Abstract

We have determined the gas kinematics, diagnostic and ionic radial profiles, spatial structure, and evolutionary phase of NGC 6720 (the Ring Nebula) by means of tomography and a three-dimensional recovery technique applied to long-slit high-resolution spectra. The main shell of the Ring Nebula is a triaxial ellipsoid (radii of 0.10, 0.13, and 0.20 pc) seen nearly pole-on and expanding in an approximately ballistic fashion (Vexp = 0.65 km s-1 arcsec-1).
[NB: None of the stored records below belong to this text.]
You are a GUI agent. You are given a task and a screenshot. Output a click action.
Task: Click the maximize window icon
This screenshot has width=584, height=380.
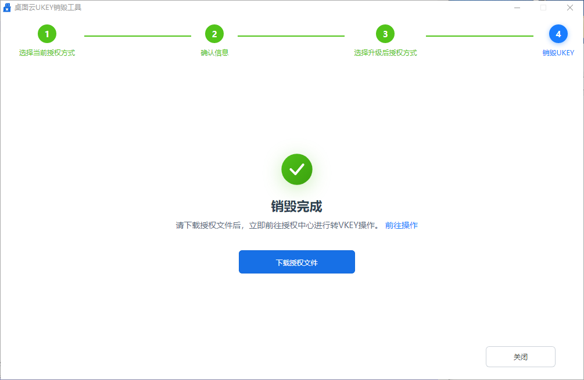pos(543,8)
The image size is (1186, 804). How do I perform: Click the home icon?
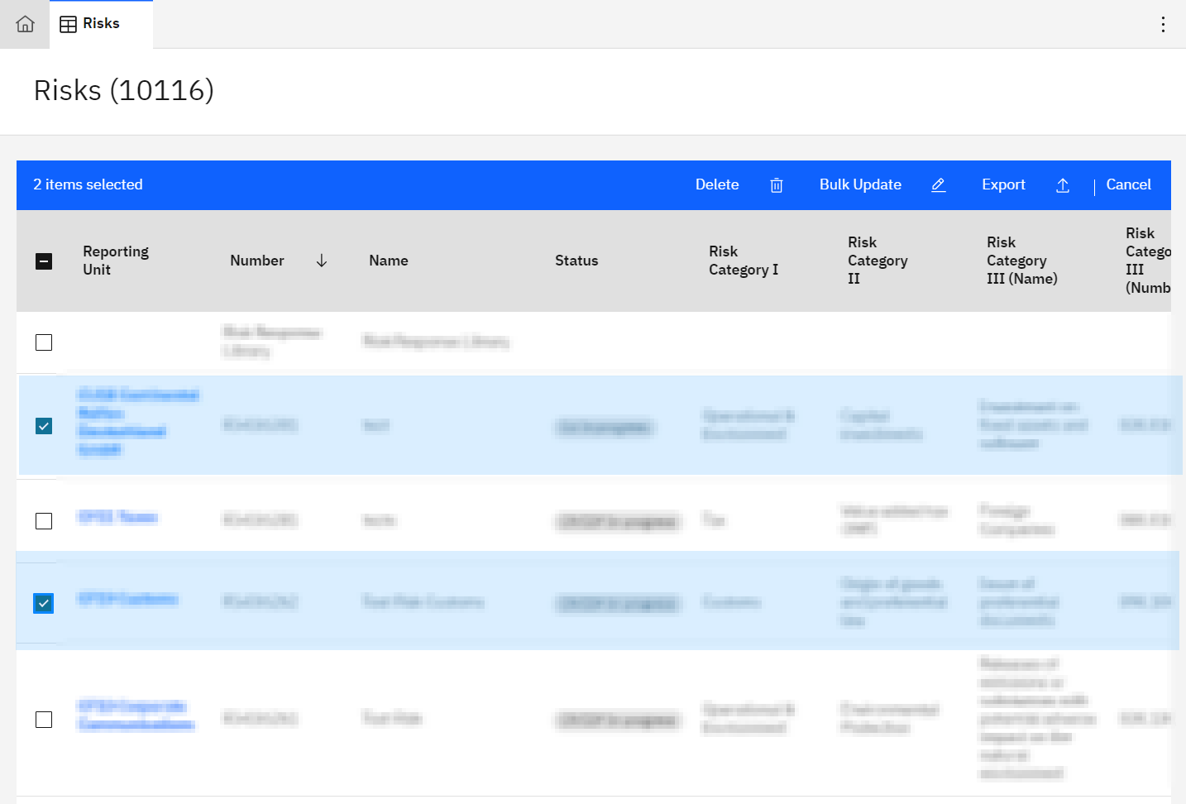tap(25, 24)
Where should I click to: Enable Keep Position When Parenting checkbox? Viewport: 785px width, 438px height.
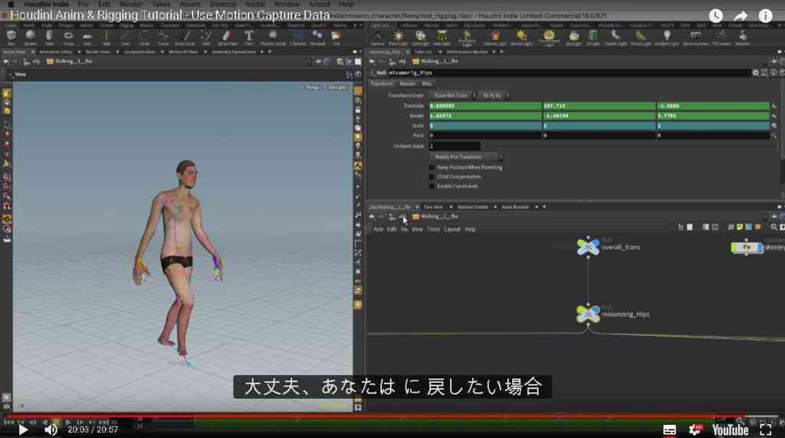[432, 167]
The central star characteristics [log(L*/L?) 2.3, T* 120,000 K], combined with the nebular age of 7000 yr, indicate that the M* 0.61-0.62 M? post-AGB star is approaching the white dwarf cooling sequence. The equator of the Ring Nebula is optically thick and much denser than the optically thin poles. The inner halo surrounding NGC 6720 represents the pole-on projection of the AGB wind at high latitudes (circumpolar) directly ionized by the central star, whereas the outer, fainter, and circular halo is the projection of the recombining AGB wind at mean to low latitudes, shadowed by the main nebula. The spatio-kinematical properties of the Ring Nebula and the origin of the dense knots commonly observed in late-stage planetary nebulae are critically compared with the predictions of radiation-hydrodynamic and wind interaction models.